I’ve already reviewed the still pretty newish bar Machine No. 3 in Homerton for LDN Life. At which time I certainly couldn’t help but notice their fine array of whiskeys. I was excited to be invited back for their whiskey tasting and history night; that’s the ‘history of whiskey’ by the way, not drinking from tumblers and reading not mouldy history books.
You can check out my previous review for more about the venue, their cocktails and food. Since my last visit they have expanded the seating area, and have put in a few extra comfy seats giving the place a more relaxed feel. Although they serve their own food, you can also now order food from the restaurant next door, which will be served to you in the bar. While I only tried the humous and pitta – delish – I over-heard enough compliments of the restaurant food to feel confident in recommending it.

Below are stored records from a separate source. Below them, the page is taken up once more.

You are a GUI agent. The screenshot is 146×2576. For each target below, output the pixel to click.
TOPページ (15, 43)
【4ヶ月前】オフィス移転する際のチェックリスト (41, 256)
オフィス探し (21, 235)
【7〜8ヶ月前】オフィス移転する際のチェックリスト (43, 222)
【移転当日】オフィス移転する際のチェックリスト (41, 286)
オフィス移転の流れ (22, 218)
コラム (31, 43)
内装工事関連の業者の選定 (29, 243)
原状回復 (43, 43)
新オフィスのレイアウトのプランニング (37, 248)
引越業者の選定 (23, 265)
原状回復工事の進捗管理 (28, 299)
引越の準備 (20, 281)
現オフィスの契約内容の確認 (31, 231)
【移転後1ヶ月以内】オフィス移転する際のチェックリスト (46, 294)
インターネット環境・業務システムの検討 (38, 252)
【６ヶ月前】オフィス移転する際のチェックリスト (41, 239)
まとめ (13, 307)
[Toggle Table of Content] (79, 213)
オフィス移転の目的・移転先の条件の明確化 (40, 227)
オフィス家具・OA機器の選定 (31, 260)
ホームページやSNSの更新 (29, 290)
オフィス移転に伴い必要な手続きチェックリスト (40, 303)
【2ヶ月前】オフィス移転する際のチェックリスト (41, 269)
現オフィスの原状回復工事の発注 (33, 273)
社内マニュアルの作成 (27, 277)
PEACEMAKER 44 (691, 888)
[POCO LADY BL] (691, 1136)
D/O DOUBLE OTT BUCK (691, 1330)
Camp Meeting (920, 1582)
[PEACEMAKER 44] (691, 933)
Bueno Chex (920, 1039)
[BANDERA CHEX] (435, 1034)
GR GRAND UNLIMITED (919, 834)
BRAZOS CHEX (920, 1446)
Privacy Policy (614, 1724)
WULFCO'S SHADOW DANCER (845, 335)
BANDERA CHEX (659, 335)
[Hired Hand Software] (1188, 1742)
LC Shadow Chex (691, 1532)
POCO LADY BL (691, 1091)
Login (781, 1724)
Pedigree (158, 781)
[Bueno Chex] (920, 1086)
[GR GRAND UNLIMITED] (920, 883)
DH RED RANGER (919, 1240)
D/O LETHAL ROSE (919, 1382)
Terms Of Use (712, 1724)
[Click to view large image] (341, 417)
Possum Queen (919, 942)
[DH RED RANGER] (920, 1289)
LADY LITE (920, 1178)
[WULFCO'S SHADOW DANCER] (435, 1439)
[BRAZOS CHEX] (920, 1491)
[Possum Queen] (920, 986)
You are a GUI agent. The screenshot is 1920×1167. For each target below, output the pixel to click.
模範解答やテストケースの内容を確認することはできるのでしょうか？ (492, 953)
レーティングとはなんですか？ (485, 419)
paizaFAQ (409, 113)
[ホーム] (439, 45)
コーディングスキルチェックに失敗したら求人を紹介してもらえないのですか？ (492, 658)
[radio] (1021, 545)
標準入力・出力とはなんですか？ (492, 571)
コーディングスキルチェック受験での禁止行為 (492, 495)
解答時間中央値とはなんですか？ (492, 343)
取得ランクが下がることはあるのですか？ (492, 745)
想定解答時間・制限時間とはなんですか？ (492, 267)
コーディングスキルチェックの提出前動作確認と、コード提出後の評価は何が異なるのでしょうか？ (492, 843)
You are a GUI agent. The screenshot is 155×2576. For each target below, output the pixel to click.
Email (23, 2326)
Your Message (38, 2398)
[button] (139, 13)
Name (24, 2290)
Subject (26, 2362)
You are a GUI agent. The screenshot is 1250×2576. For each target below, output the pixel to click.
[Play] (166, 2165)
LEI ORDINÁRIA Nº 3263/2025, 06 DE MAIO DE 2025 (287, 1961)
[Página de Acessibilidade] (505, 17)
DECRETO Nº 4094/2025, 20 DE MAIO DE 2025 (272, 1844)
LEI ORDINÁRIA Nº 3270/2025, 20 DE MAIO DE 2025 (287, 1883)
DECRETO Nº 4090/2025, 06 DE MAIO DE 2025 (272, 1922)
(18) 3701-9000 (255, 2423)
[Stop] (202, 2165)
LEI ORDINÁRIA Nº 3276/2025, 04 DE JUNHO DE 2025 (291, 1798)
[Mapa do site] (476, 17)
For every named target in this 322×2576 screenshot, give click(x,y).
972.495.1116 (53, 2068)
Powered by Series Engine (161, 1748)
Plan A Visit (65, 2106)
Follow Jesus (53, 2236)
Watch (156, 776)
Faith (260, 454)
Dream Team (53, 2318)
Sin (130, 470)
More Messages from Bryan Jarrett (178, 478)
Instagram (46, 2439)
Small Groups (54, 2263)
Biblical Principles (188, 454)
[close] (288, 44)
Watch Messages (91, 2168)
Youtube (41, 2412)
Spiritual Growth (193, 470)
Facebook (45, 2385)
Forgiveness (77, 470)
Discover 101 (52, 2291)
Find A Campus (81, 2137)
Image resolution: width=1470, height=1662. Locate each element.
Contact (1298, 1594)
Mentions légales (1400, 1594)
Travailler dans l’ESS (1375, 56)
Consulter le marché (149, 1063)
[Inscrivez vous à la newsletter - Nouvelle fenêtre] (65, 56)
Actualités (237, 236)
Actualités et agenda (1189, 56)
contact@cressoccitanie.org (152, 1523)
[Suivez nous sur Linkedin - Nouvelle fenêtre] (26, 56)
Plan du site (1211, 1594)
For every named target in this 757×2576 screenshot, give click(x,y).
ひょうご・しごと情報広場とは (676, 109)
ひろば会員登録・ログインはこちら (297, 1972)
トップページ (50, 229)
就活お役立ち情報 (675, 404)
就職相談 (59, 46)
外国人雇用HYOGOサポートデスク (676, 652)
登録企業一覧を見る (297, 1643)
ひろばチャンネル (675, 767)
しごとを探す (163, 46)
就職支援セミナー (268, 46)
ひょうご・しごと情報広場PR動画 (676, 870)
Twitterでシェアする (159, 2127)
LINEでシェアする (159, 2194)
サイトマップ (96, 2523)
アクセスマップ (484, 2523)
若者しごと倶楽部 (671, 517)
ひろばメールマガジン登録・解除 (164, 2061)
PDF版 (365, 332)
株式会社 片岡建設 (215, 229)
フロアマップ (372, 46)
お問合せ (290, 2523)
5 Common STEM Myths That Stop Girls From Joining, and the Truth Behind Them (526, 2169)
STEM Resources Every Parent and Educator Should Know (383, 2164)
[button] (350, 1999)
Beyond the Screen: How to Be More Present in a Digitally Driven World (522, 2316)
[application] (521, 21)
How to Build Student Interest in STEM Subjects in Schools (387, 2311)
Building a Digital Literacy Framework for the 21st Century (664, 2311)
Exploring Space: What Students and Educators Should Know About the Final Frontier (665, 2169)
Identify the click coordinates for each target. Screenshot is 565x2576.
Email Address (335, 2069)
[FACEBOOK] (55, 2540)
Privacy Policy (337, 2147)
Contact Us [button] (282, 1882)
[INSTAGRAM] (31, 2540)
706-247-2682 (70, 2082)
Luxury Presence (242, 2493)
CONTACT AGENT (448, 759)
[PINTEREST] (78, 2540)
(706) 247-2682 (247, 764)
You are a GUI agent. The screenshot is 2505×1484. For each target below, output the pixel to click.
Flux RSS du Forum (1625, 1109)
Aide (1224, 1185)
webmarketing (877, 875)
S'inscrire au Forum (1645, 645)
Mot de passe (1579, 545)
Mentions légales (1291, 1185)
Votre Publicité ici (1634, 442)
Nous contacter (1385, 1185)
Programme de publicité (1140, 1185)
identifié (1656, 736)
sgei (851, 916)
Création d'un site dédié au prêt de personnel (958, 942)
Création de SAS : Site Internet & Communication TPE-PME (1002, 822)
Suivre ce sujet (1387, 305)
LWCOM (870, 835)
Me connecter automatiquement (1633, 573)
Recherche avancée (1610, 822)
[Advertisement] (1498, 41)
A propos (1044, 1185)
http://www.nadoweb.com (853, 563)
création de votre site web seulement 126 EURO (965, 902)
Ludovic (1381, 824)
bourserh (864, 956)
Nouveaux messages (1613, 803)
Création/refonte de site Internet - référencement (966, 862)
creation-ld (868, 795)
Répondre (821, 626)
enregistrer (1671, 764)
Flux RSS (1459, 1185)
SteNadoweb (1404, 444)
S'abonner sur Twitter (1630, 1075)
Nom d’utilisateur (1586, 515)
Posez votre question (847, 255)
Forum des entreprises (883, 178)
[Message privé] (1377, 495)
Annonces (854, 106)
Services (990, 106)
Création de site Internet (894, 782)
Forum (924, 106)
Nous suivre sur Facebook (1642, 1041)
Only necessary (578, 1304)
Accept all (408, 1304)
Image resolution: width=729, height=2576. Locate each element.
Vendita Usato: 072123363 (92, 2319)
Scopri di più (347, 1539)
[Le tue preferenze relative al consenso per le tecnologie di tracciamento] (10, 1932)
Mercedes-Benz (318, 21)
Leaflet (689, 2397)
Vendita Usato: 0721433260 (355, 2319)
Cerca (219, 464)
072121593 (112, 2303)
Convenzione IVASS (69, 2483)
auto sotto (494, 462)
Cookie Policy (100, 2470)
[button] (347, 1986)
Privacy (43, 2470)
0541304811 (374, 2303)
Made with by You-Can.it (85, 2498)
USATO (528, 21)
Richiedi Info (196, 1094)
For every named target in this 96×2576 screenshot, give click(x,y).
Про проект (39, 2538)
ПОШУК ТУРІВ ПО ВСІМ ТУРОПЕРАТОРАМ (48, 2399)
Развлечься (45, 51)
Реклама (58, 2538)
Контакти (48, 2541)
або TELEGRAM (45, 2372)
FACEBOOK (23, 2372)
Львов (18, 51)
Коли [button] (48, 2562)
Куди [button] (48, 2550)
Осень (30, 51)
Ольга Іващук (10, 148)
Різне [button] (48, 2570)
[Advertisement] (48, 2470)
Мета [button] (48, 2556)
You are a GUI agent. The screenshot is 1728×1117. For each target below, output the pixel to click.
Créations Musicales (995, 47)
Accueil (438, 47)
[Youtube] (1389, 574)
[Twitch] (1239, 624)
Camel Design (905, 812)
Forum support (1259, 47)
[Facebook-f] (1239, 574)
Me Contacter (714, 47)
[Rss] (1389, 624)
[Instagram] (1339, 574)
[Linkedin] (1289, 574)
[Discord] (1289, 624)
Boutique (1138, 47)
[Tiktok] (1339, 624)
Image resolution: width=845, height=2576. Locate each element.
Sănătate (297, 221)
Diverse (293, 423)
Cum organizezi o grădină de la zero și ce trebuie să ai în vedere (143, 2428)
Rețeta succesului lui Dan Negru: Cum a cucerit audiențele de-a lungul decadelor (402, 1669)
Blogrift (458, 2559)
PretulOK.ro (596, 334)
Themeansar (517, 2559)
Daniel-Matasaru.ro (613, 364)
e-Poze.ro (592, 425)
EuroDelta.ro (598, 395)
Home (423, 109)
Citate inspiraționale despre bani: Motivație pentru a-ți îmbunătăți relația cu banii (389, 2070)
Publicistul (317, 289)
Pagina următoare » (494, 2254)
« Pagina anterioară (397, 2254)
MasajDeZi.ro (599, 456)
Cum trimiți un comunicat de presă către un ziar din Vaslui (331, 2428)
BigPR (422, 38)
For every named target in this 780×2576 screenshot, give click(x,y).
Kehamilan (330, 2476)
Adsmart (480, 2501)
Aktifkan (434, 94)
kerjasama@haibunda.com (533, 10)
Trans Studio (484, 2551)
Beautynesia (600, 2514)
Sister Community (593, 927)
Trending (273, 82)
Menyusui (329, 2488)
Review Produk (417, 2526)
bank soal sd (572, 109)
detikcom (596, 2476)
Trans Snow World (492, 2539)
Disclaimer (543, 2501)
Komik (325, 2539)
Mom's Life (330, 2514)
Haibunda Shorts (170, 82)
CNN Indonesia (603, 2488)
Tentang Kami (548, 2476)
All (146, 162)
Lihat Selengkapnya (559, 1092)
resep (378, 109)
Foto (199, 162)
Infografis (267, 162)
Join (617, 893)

Billed as an evening of tasting and learning about the history of whiskey; “exploring why it was first distilled, how it rose in popularity, the making of it, and how the varying methods and locations of its distilling helps create the varied flavours we love.” We arrived early to find the glasses set up enticingly for the evening.
Seated all together around the longer table the head barman Jamie introduced himself, and began telling us about the earliest whiskey makers. From monks using it as medicine, to its part in prohibition, and to its rise as a modern day drink.
We tasted 8 whiskeys from a variety of areas, from the Scottish Highlands to the USA and all the way to Japan.
As preserving the purity of taste was a high priority, we were given 70% cocoa bean chocolate as a pallet cleanser between whiskeys, and bottled highland water rather than tap on the table, to help with that. At first I was just excited to have some chocolate with my whiskey. Any skepticism I had was short lived as I found that eating some of the chocolate in between tasting the different whiskeys really made it easier to pick out the different flavours. I can also see why it had to be such a high cocoa percentage, as a sweeter chocolate would have tainted the palette rather than cleansing it.
We started off gently with the softest whiskey and ended with the strongest peatier one, with a break in the middle. I think beginning with lighter whiskeys and building up is a good idea and would make it easier for someone who’s not used to drinking whiskey.
Of all the whiskey’s the Talisker was my favourite, smooth and just peaty enough.
The next one will be on 30th March. They’ll be doing regular tastings from now on, you can find out more from their website. I’ll definitely be keeping an eye out.